Many of the responses suggested that we didn’t have to choose – we could give the old stalwarts a swansong at the Commonwealth Games and then look to the future going forwards from the India series in September. I understand the emotional pull here – it is a unique tournament, on home turf, which the players are desperate to be part of.
But the key issue for me is that if you choose do this, you really are still choosing: you are prioritising the Commonwealth Games over the next World Cup. There are 3 English summers remaining before the World Cup – if we want to be in with the best chance of winning that World Cup with a younger team, we can’t afford to throw most of one of those summers away.
More than that though, the Commonwealth Games is an opportunity to bring the youngsters into exactly the kind of tournament we’ve prepared them for via the Hundred – a high-profile, intense tournament, in a short, sharp format, played on a familiar, English pitches. (Well… “a” familiar English pitch, as it is all played at Edgbaston.)
I’m not suggesting that we debut 11 players at the Commonwealths though!
The South Africa series which kicks off the summer will be a long one, including a Test, and gives us the opportunity to build somewhat incrementally, if more rapidly than might be ideal. Importantly, the ODIs are not part of the ICC Championship, so there are no World Cup qualification points on the line.
One thing we don’t want however, is a repeat of what happened to Emma Lamb – given just one game to prove herself at the end of the Ashes series. If we give someone a shot in either the ODIs or the T20s against South Africa, it must be for all 3 games of that series.

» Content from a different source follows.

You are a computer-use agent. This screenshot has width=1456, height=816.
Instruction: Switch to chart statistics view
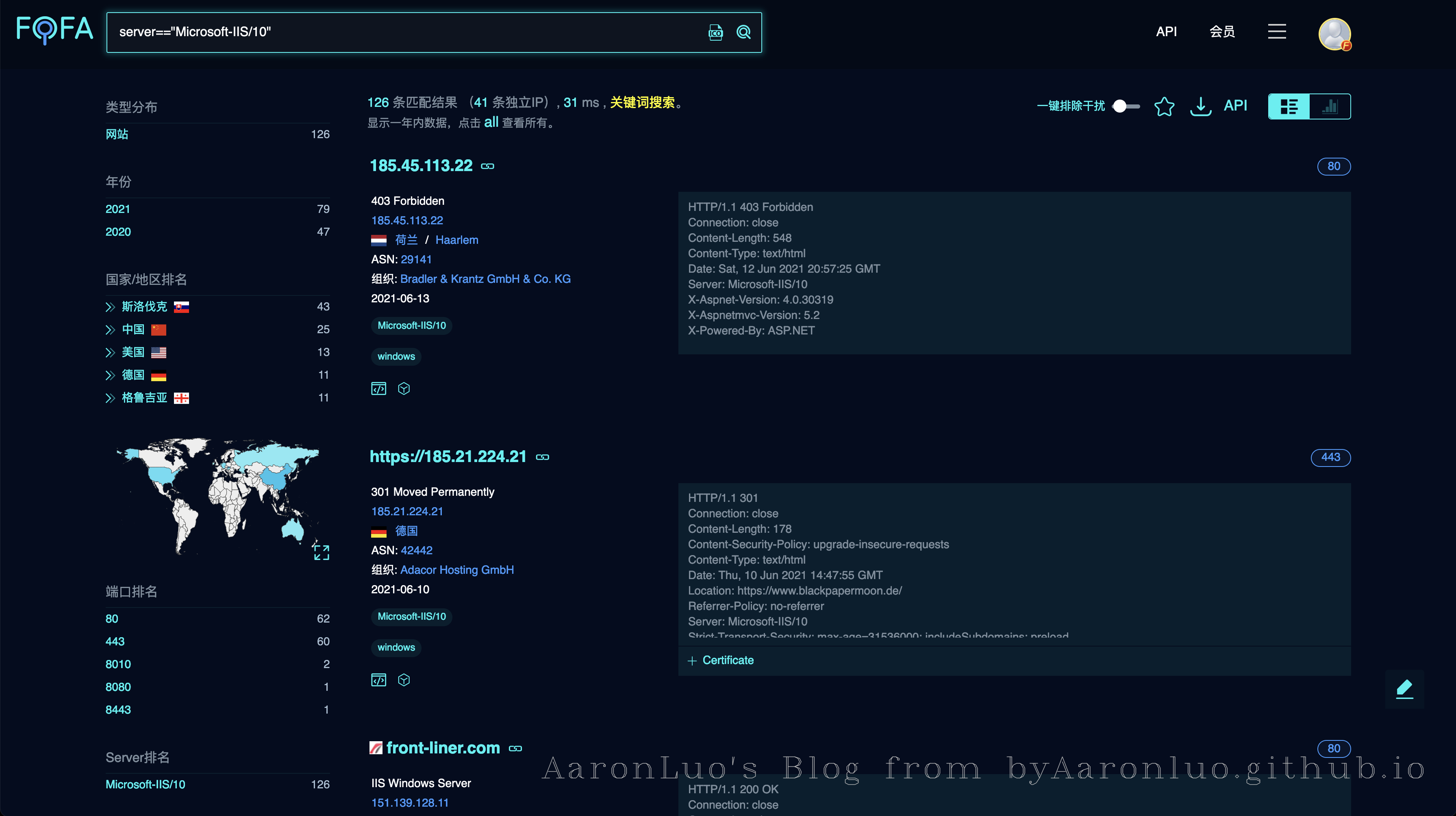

None of this is an exact science, but an approach against South Africa could be to “re-debut” Freya Davies (as a proper opening bowler) and Emma Lamb (opening) in the Test, add Lauren Bell and Bess Heath (a bit of a wildcard, but we need to start thinking about cover for Amy Jones) for the ODIs, and then Alice Capsey, Bryony Smith and maybe Dani Gibson in the T20s.
This then gives you a bit of a platform to select an explicitly younger side for the Commonwealths, including up to 5 or 6 players who were not in the 2022 World Cup XI, but could be part of things in 2025.
Would this be our “best” side right now, to win the Commonwealth Games?
No, no, and thrice no! It’s not ideal, but we’ve got ourselves into a less than ideal situation by a total lack of succession planning with the batting and fast bowling.
So given where we are, would taking this opportunity give us a better chance to prepare players to win the next World Cup?
In the immortal words of Churchill: Oh yes!